After Rook left CNN, the show had a string of recurring hosts. Joie Chen, Yolanda L. Gaskins, Bill Hemmer, Daryn Kagan, Leon Harris, Chris Rose, and Vince Cellini were among the CNN talent to host the show. Non-CNN personalities to host Talkback Live include Tavis Smiley and Jane Whitney.

===Miles O'Brien and Bobbie Battista===
Eventually in 1998 CNN anchors Bobbie Battista and Miles O'Brien were chosen to host Talkback Live. Miles O'Brien would host the show Monday and Tuesday. O'Brien and Bobbie Battista would host the show together on Wednesdays and Battista would host Thursday and Friday. After nearly a year, Miles O'Brien was dropped from the show, and Bobbie Battista became the sole host.

===Jeff Hullinger===
For a brief time, while CNN was searching for a replacement for Battista, Jeff Hullinger, former host at WAGA-TV and current anchor at Atlanta NBC station WXIA-TV, served as interim host of Talkback Live.

===Arthel Neville===
When Bobbie Battista left CNN, another search for a host began. In 2002, CNN hired Arthel Neville as the new host of Talkback Live. The show was re-branded with new logos, graphics and music.

==The panelists==
Over the years Talkback Live featured panelists on a variety of topics. Some of the most noteworthy panelists include Major League Baseball player Tom Glavine, CNN Legal Analysts Greta Van Susteren and Roger Cossack, political commentator and feminist Susan Estrich, U.S. Representative J. C. Watts, Jr., CNN Correspondent Art Harris, Defense attorney Ed Garland and political commentator and author Julianne Malveaux.

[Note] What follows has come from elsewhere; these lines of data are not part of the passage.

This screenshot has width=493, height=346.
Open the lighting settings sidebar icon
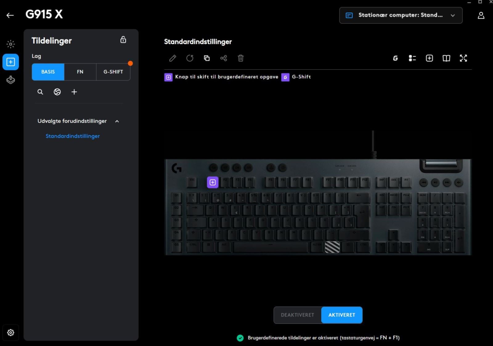click(x=10, y=44)
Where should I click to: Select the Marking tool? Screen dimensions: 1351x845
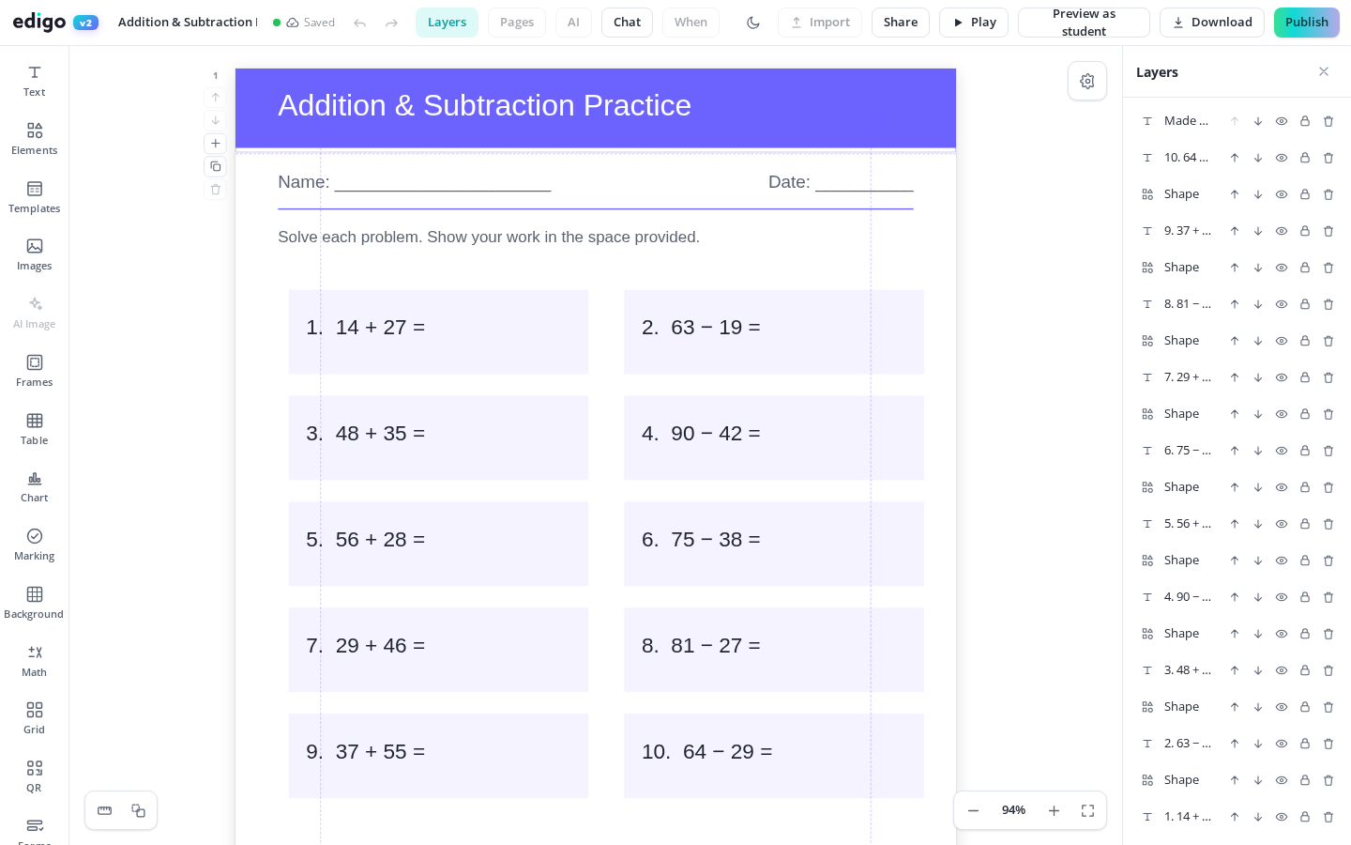[34, 545]
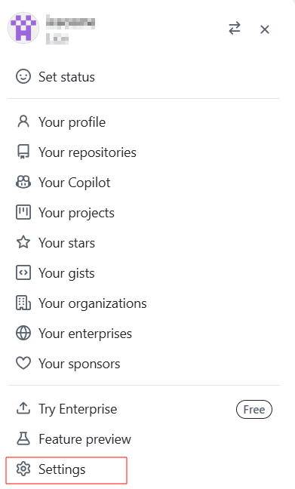Click the gists code square icon

coord(23,272)
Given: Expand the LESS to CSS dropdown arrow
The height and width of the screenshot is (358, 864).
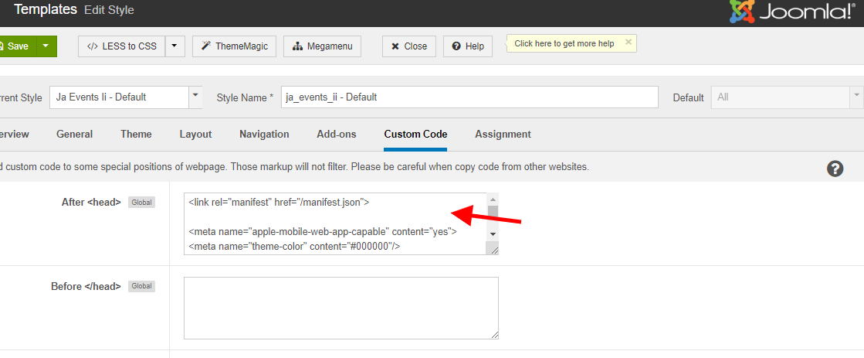Looking at the screenshot, I should (x=175, y=46).
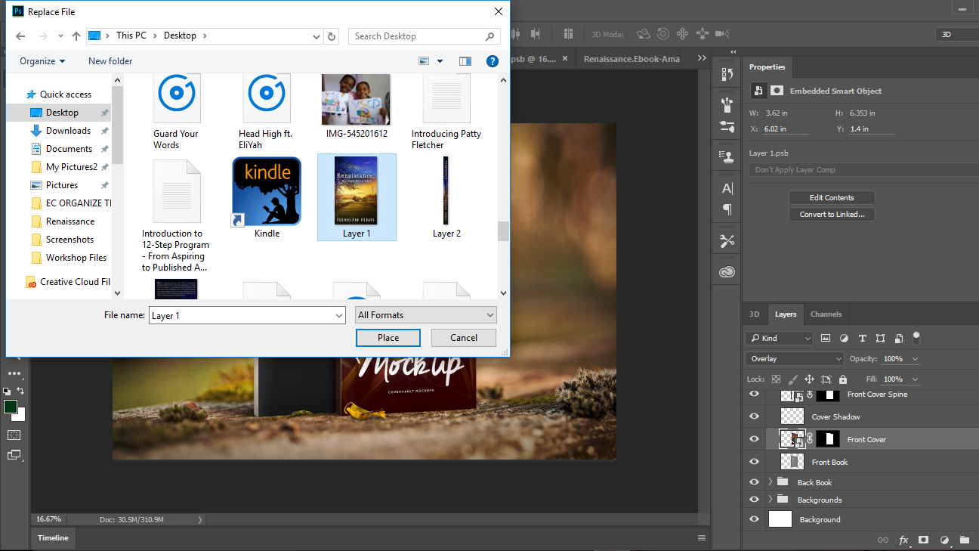The height and width of the screenshot is (551, 979).
Task: Open the Organize menu in the dialog
Action: point(42,61)
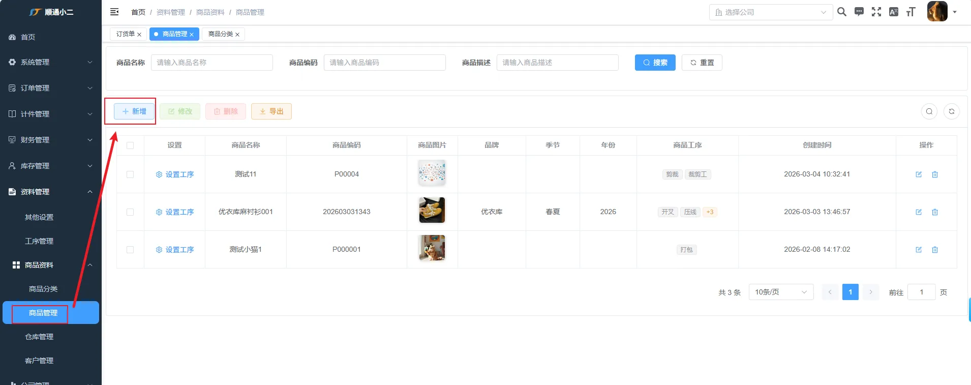Screen dimensions: 971x385
Task: Refresh the table with the circular refresh icon
Action: coord(952,111)
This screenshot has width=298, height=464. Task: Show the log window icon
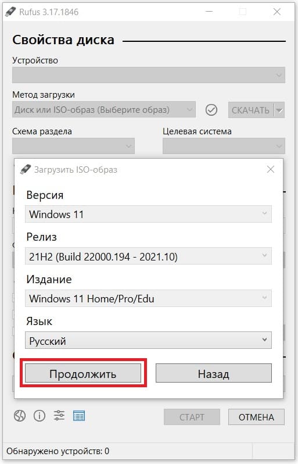tap(79, 416)
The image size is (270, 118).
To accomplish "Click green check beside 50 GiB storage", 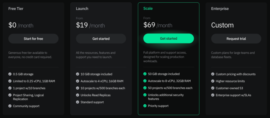I will point(145,74).
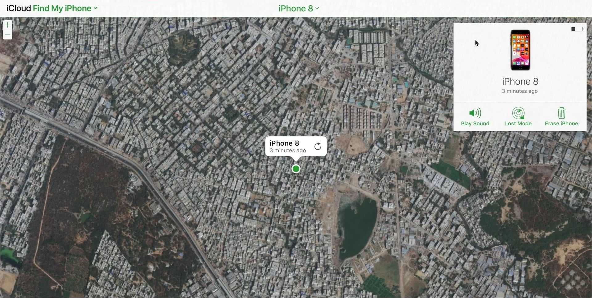Zoom in the map with plus button

pos(8,25)
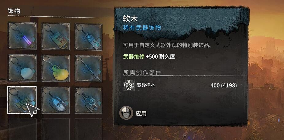Choose the blue canister charm

point(88,37)
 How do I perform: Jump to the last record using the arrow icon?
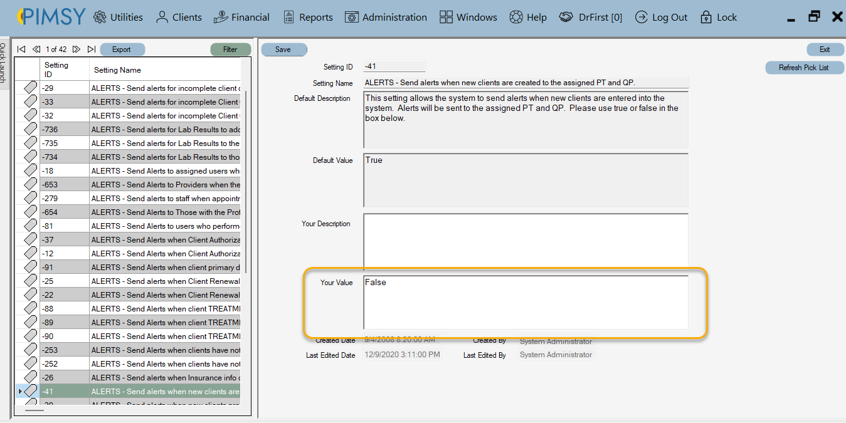(91, 49)
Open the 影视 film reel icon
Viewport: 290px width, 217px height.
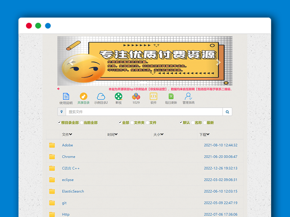119,97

There were some panelists that used Talkback Live as a stepping stone to bigger opportunities.

===Sean Hannity===
Sean Hannity was a popular conservative radio talk show host in Atlanta. He appeared numerous times on Talkback Live. Hannity is now a high profile conservative political commentator on CNN's competitor, Fox News Channel.

===Nancy Grace===
Nancy Grace, a former Atlanta prosecutor was a regular panelist on Talkback Live. She was very vocal about her opinion of O.J. Simpson's guilt during the murder trial. Grace hosted a show on Court TV and went on to host of a show on CNN's sister network, HLN (formerly Headline News), Nancy Grace.

===Tavis Smiley===
Tavis Smiley was a political commentator that made frequent appearances on CNN, including Talkback Live. Smiley hosted the show on several occasions. Tavis Smiley is now a successful author that has appeared multiple times on the New York Times Bestseller list.

==The audience==
Talkback Live was taped in an open air studio in the middle of the CNN Center atrium in downtown Atlanta. Filling the 200 plus seats of the audience was no small task. The show had several staff members dedicated to recruiting audience members for the daily show. Many tourists taking the CNN Studio Tour were often persuaded to sit in the audience. The recruiters or "Audience Coordinators" as they were called often solicited people in popular downtown Atlanta spots with the promise of appearing on live television and a 15-minute MCI pre-paid calling card (MCI sponsored the program's call-in comment line).

==The end==
Despite consistent ratings, in 2003, Talkback Live was canceled so CNN could extend its coverage of the second Gulf War. The program's end brought about the extension of Live From with Kyra Phillips and Miles O'Brien to a third hour. Talkback Lives final broadcast was on March 7, 2003.